• **Instructions for the task**: Restate the part of the sunshine and vitamin D passage starting with "The researchers, from" and going on through "viral infection rates.", putting "older" wherever "elderly" appears.

• **Exercise passage**:
Sunshine and Vitamin D Help Prevent Viral Infections
Viral infections plague us mostly in the wintertime. Is this a coincidence? Actually, no. Medical researchers have determined that the lack of sunshine during the wintertime, and the resulting decrease in vitamin D levels, is the cause for increased influenza and other infections, especially as we age.
The researchers also confirmed findings of other research that have found that vitamin D levels tend to drop as we age.
The researchers, from the University of Cantabria’s Medical School and led by Dr. Victor Manuel Martinez-Taboada, tested three groups of healthy adults: young adults (ages 20-30), middle-aged adults (aged 31-59) and elderly persons (aged 60-86).
The study found that higher levels of blood serum vitamin D (25OHD) were associated with lower viral infection rates, especially during the wintertime. The elderly adults showed the greatest association between vitamin D levels and wintertime viral infection rates.
Vitamin D is known as the sunshine vitamin because it is produced when UVB light hits the skin. It is then processed through the liver to produce the serum 25OHD. Because UVB radiation decreases in the winter, vitamin D levels go down, just as viral infection rates increase.
“There are numerous studies showing the benefits of maintaining adequate vitamin D levels. As more and more research into vitamin D is conducted, we are learning that it is extremely important for human health. Our study is no different, and vitamin D supplements should be considered one of many tools that might help when conventional therapies are not enough,” said Dr. Martinez-Taboada.
Key immunity receptors increased
The research found that increased viral immunity appears to be related to vitamin D’s ability to increase the expression of a key immune marker called the toll-like receptor-7 (TLR7). This expression increases the ability of macrophages and lymphocytes to counteract viral infections.
Circulating 25OHD levels were determined through ELISA, and they found serum 25OHD levels were decreased with age.
Other toll-receptors were also found to correlate with vitamin D. These included TLR2, TLR4 and TLR5, which also increase immunity against various bacterial infections.
Alvarez-Rodriguez L, Lopez-Hoyos M, Garcia-Unzueta M, Amado JA, Cacho PM, Martinez-Taboada VM. Age and low levels of circulating vitamin D are associated with impaired innate immune function. J Leukoc Biol. 2012 May;91(5):829-38.
Adams C. Healthy Sun: Healing with Sunshine and the Myths About Skin Cancer. Logical Books, 2014.

• **Excerpted records**:
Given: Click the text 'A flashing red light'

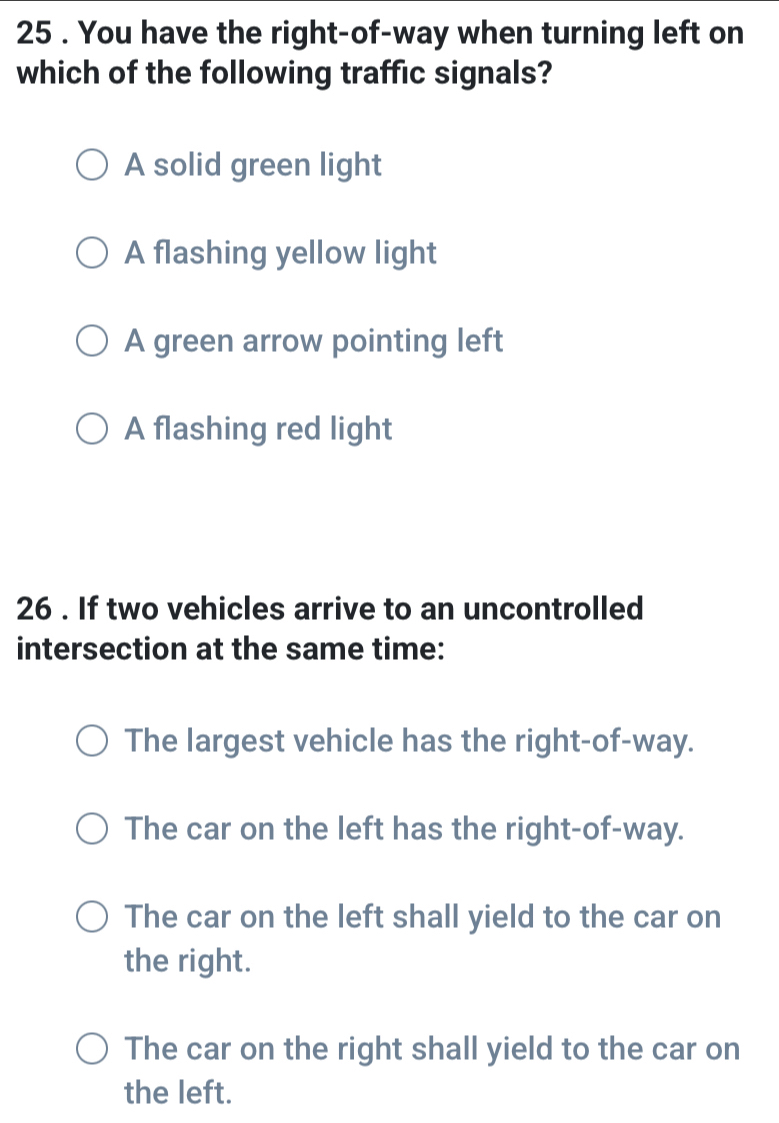Looking at the screenshot, I should (x=256, y=428).
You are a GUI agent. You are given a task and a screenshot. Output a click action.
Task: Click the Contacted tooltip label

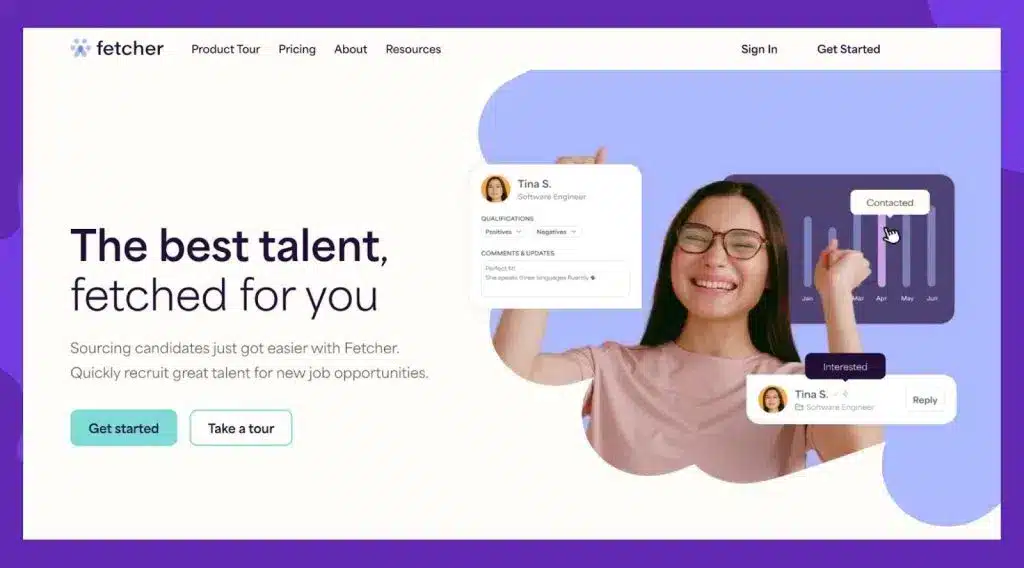(889, 203)
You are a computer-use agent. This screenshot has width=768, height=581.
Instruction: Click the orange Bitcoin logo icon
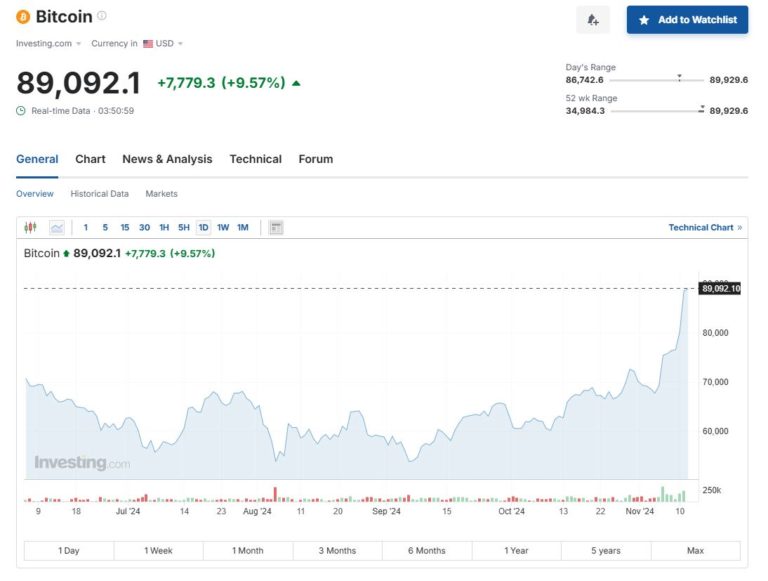(x=23, y=17)
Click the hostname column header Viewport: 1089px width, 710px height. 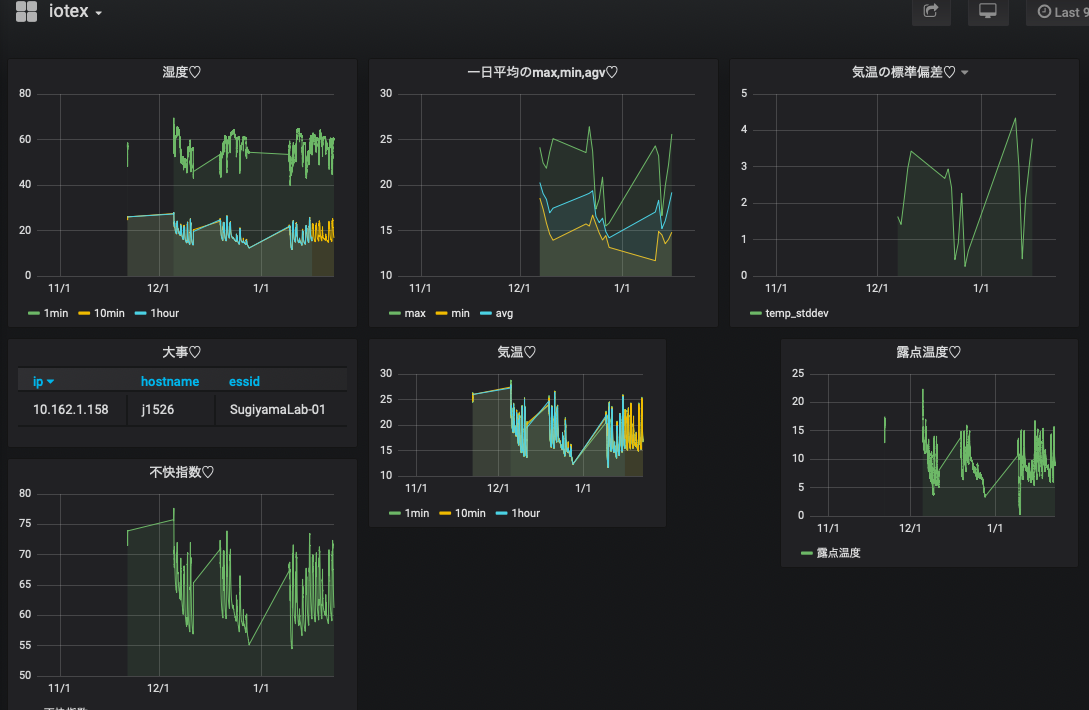coord(169,381)
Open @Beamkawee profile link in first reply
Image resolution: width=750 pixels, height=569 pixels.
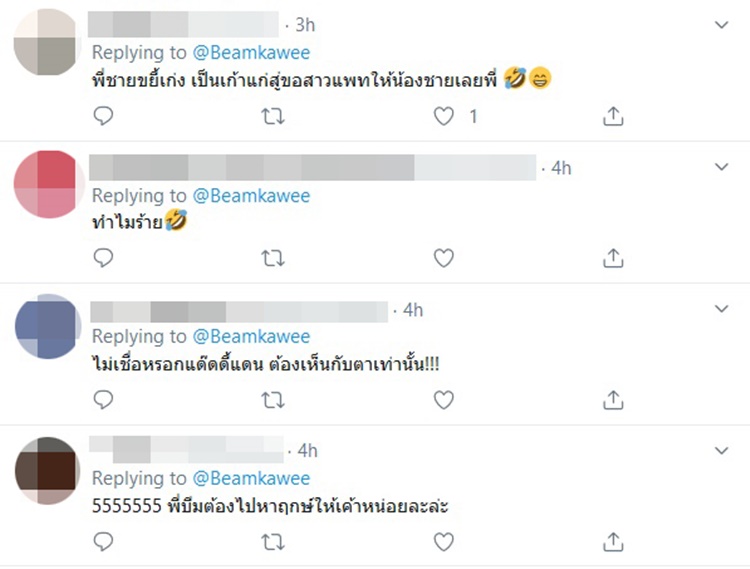point(251,52)
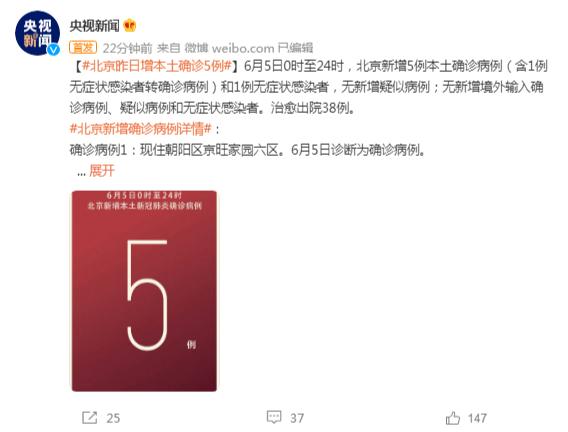Open the 22分钟前 timestamp link
The image size is (568, 432).
pos(127,48)
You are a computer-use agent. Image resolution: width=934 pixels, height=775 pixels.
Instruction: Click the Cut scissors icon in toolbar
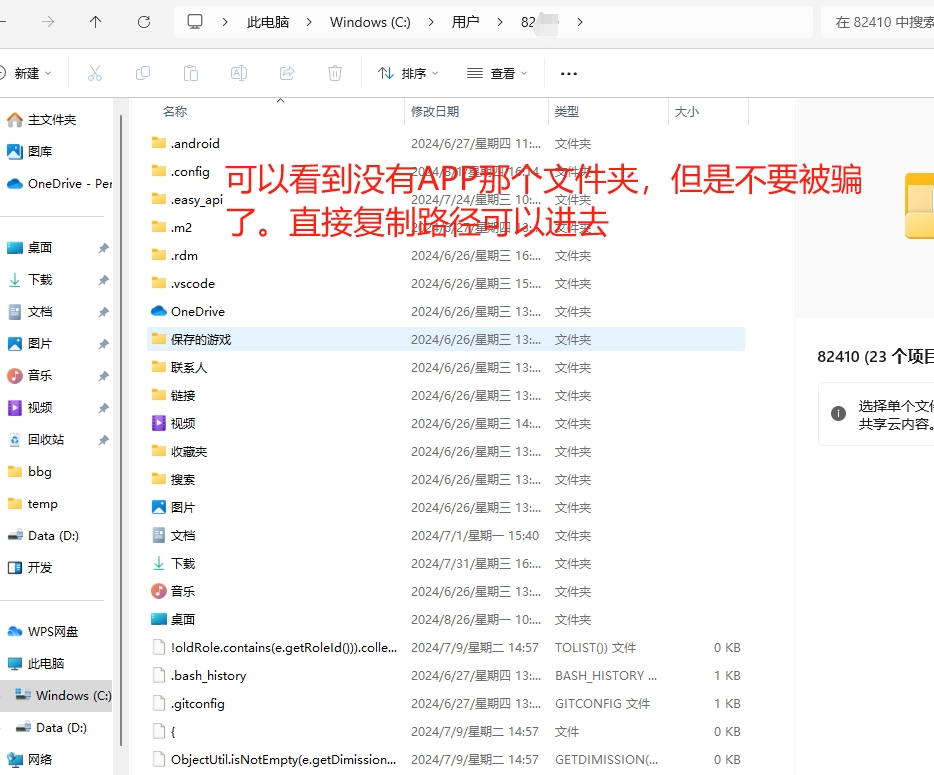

• **Answer to the problem**:
The researchers, from the University of Cantabria’s Medical School and led by Dr. Victor Manuel Martinez-Taboada, tested three groups of healthy adults: young adults (ages 20-30), middle-aged adults (aged 31-59) and older persons (aged 60-86).
The study found that higher levels of blood serum vitamin D (25OHD) were associated with lower viral infection rates, especially during the wintertime. The older adults showed the greatest association between vitamin D levels and wintertime viral infection rates.